Copy out the items from the line containing "You are a computer-use agent. 1742x800" through the line containing "coord(398,439)", instructions included, and shift every coordinate in their answers up by 144. Leave the pictures out of your copy.

Exercise inputs

★ ★ ★ ★

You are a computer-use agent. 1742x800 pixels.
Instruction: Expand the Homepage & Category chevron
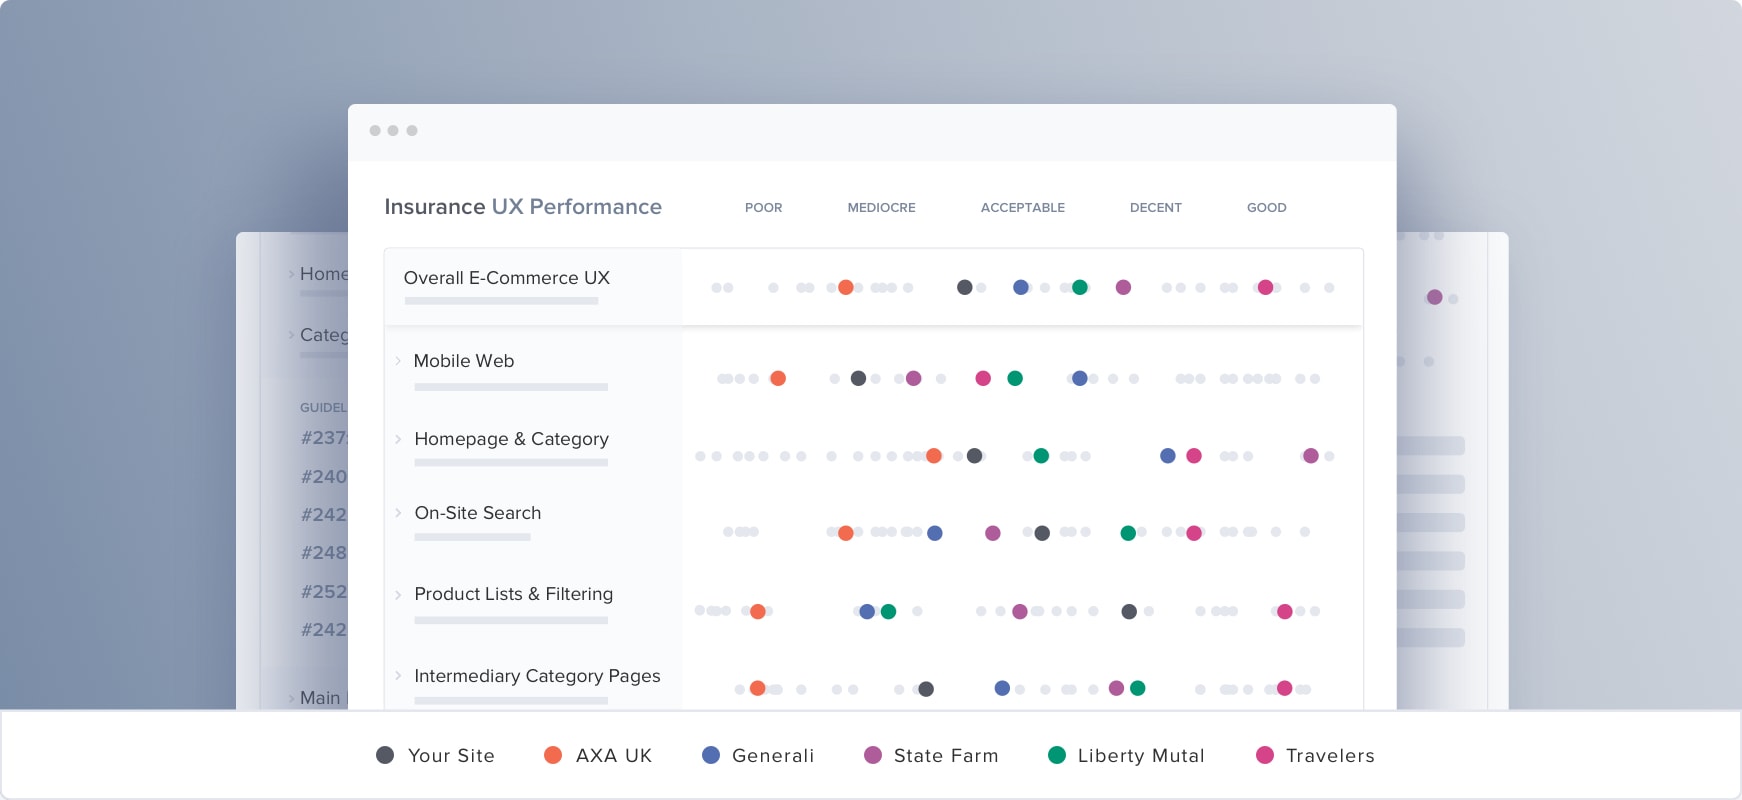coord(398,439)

★ ★ ★ ★

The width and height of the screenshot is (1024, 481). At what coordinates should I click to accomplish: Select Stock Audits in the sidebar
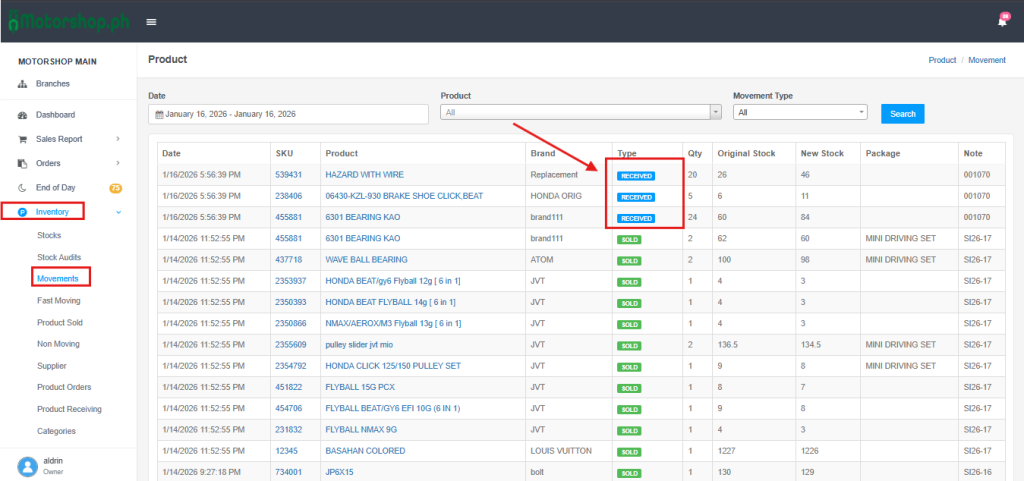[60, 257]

★ ★ ★ ★

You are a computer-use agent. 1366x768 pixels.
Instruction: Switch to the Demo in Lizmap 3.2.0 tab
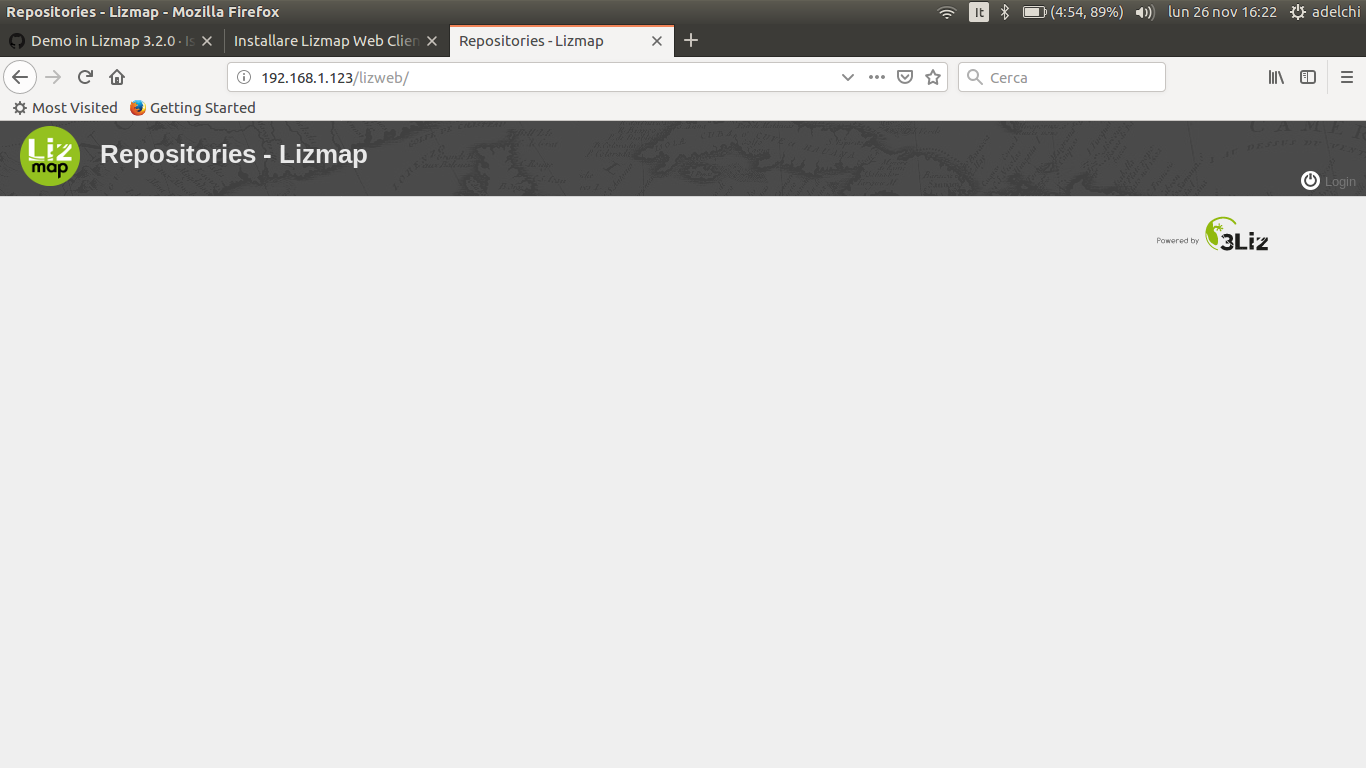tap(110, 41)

★ ★ ★ ★

Task response
You are a computer-use agent. 1742x800 pixels.
Instruction: Expand the Homepage & Category chevron
coord(542,583)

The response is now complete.